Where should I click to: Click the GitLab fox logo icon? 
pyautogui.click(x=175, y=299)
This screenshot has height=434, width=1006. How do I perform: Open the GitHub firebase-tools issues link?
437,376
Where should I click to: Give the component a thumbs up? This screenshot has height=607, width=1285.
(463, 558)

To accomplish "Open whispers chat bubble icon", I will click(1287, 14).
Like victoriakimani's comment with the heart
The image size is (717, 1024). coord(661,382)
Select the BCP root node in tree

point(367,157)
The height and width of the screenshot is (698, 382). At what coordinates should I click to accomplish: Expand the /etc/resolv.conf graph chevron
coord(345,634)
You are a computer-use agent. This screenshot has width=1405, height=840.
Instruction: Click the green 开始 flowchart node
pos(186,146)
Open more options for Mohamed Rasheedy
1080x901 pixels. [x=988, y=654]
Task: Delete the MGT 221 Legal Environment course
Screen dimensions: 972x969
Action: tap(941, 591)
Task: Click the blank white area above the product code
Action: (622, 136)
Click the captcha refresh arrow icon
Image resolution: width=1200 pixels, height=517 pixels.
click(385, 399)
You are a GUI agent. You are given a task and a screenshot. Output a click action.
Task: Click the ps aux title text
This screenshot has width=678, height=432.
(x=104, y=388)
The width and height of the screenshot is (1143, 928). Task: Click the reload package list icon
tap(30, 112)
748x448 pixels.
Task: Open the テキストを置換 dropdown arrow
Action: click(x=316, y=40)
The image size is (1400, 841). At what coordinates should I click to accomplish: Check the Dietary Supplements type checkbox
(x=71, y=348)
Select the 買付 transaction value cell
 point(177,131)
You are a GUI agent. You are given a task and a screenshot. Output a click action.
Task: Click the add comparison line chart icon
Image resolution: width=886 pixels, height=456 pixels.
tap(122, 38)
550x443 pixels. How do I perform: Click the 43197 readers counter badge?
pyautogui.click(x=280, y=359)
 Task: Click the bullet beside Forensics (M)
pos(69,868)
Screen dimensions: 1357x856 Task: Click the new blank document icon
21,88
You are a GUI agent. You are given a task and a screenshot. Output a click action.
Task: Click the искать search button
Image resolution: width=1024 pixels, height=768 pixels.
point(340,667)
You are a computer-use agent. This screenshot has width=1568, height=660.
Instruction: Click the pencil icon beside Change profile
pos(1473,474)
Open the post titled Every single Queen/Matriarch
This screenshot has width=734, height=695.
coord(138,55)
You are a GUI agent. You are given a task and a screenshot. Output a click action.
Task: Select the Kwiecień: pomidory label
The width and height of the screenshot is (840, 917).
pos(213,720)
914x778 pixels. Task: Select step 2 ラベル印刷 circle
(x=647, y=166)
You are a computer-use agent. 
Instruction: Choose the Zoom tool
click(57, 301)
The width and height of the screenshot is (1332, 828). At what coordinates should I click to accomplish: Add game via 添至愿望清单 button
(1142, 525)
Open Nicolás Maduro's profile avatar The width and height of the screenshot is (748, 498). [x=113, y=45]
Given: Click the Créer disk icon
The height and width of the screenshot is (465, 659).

=====

What this task involves:
Every line from the data above that contains "computer" must appear in the answer.

Task answer:
You are a computer-use agent. This screenshot has width=1405, height=840.
You are a computer-use agent. This screenshot has width=1568, height=660.
You are a computer-use agent. 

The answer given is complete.